Downtown Scranton’s identity was transformed by electricity in the 1880s. The Dickson Locomotive Works installed electric lights on December 6, 1880, and the Scranton family’s steel mill followed on February 23, 1881. Peoples Electric Light and Power Company secured an ordinance in the summer of 1883 to extend service further. E.B. Sturges introduced electric streetcars in 1886 – the first system in the country to run exclusively on electric power, with stops along Lackawanna Avenue. The illuminated avenue became known as “the Great White Way.”

The Author’s Carnival, a YMCA fundraiser that opened April 25, 1887, gave the public its first close encounter with electric illumination as spectacle. Rev. David Spencer, pastor of Penn Avenue Baptist Church, coined the name “Electric City” for the newly lit-up town.

Landmarks Within the District

St. Luke’s Episcopal Church on Wyoming Avenue, built in 1871 and designed by Richard Upjohn and Richard Mitchell Upjohn, holds Tiffany stained glass windows. It was recently added to the National Register. The Municipal Building at Wyoming and Mulberry Streets dates to 1888 in the Victorian Gothic style and has been on the National Register since the 1980s. During its construction, workers relocated a house around newly installed electric streetlights rather than remove them.

The William J. Nealon Federal Courthouse at 235 North Washington Avenue was built between 1930 and 1931 at a cost of $1,004,000. Its Neoclassical and Art Deco exterior combines limestone, brick, and terracotta over a granite base, with green serpentine columns inside. It was dedicated October 19, 1931. The building underwent a $4.3 million rehabilitation in 1985, and Bohlin Cywinski Jackson designed a 1999 annex. That same year, the courthouse was renamed for Judge William J. Nealon, who had served as chief judge from 1976 to 1989.

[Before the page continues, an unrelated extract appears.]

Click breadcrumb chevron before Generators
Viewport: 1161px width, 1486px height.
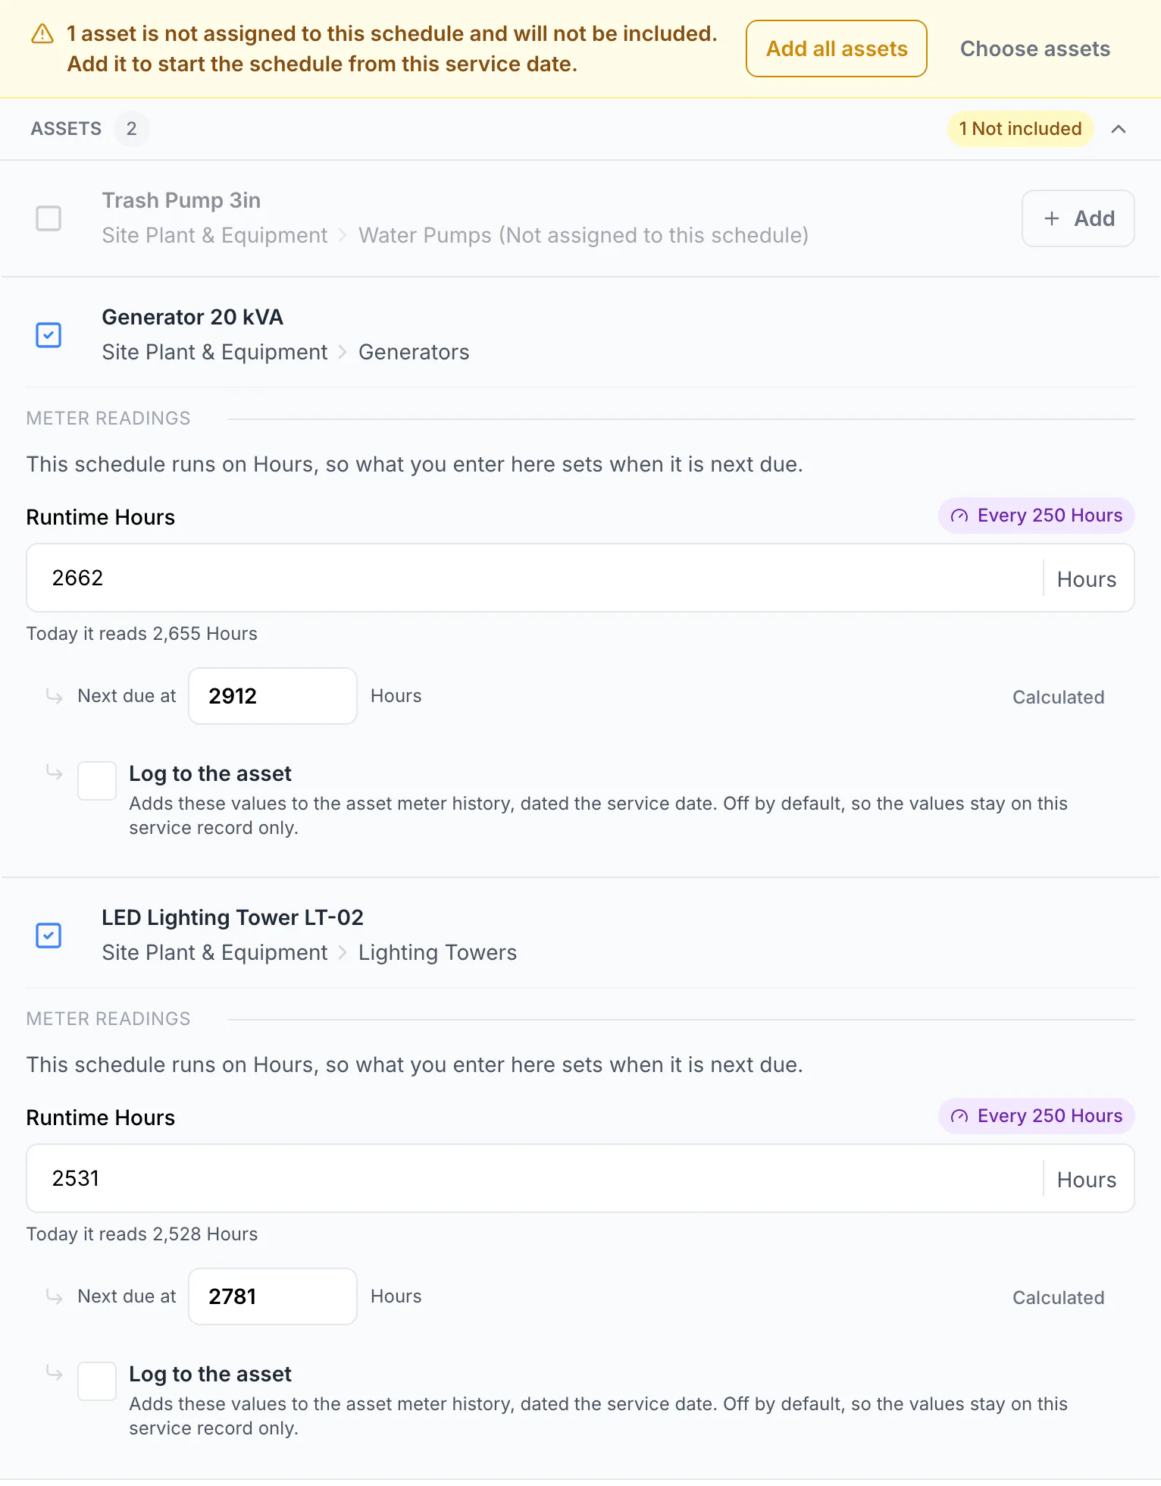343,353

The Globe Store on Wyoming Avenue opened in 1878, founded by John Cleland and John Simpson. At its peak it occupied five floors, including the Charl-Mont restaurant, and was famous for its Christmas decorations. The founding families ran the store until 1979, when it became a Wanamaker division. Private local ownership followed in 1989, but the store closed in 1994 after the Steamtown Mall opened the previous year. After sitting vacant for 23 years, the 250,000-square-foot building was acquired by Lackawanna County in the spring of 2016 and converted into a Government Center through a $17 million renovation. Roughly 700 county employees now work there.

The Scranton Cultural Center occupies a Masonic Temple and Scottish Rite Cathedral designed by Raymond Hood. The former DL&W Station operates as the Radisson Lackawanna Station Hotel. Alex Grass opened his Thrif D Discount Center on Lackawanna Avenue in 1962, a single store that grew into the Rite Aid chain.

Decline and Preservation

The Depression that began in 1929 hit downtown hard, and suburban mall development in the 1950s and 1960s accelerated the decline. Business leaders and the Chamber of Commerce created the Scranton Plan in 1945 to diversify the local economy beyond coal.

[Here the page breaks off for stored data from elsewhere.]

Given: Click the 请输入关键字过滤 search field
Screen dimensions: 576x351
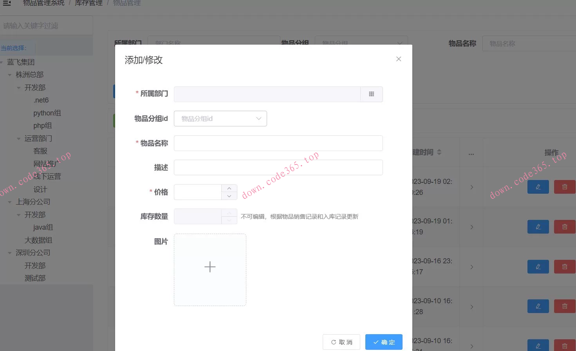Looking at the screenshot, I should tap(46, 25).

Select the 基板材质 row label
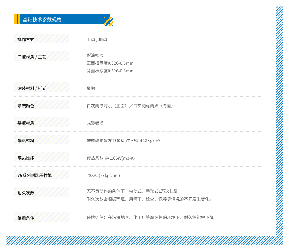(x=26, y=123)

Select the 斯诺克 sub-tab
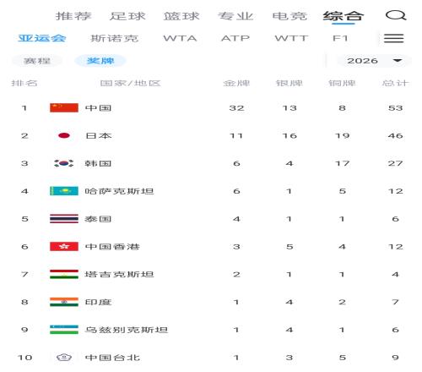pos(115,38)

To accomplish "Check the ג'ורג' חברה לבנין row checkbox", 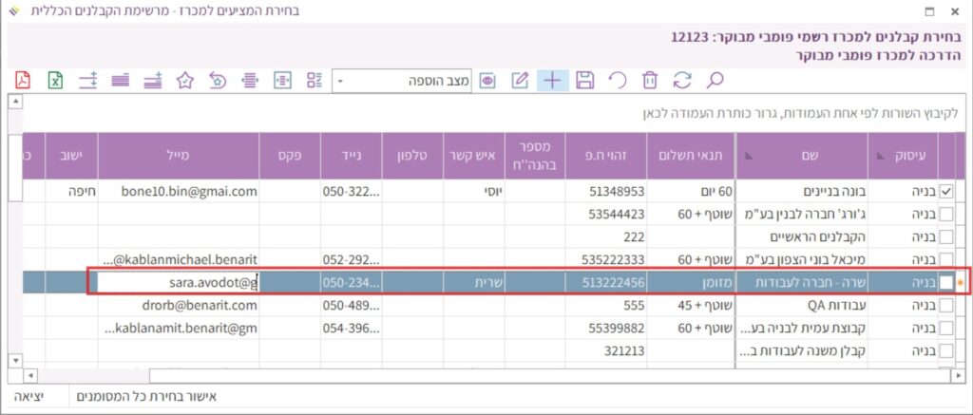I will (x=945, y=214).
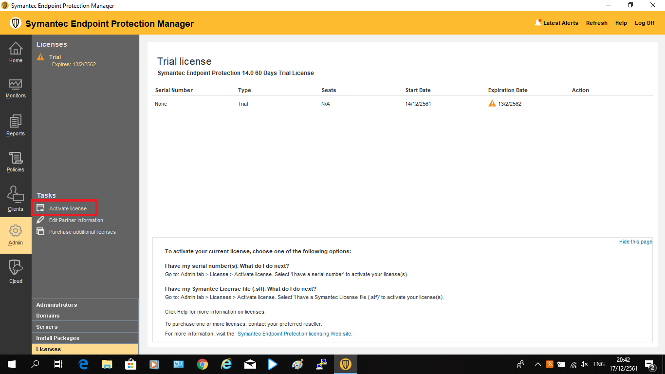Click the Latest Alerts bell icon
Viewport: 665px width, 374px height.
coord(538,23)
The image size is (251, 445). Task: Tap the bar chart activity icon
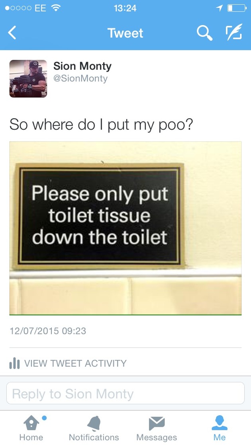coord(14,363)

Since the mid-1980s, the city has focused on revitalizing the corridor. Loft-style apartments in renovated historic buildings have drawn younger residents back to the district. The City of Scranton established a Local Downtown Historic District by ordinance in 2019, layering local protections over the National Register listing. The city’s Historical Architectural Review Board, originally established in 1976 and expanded in 1996, 2005, 2015, and 2019, is a nine-member body that reviews exterior modifications to buildings within the district. Property owners must obtain a Certificate of Appropriateness before altering a facade. The city describes Scranton as having a “remarkably intact collection of historic buildings.”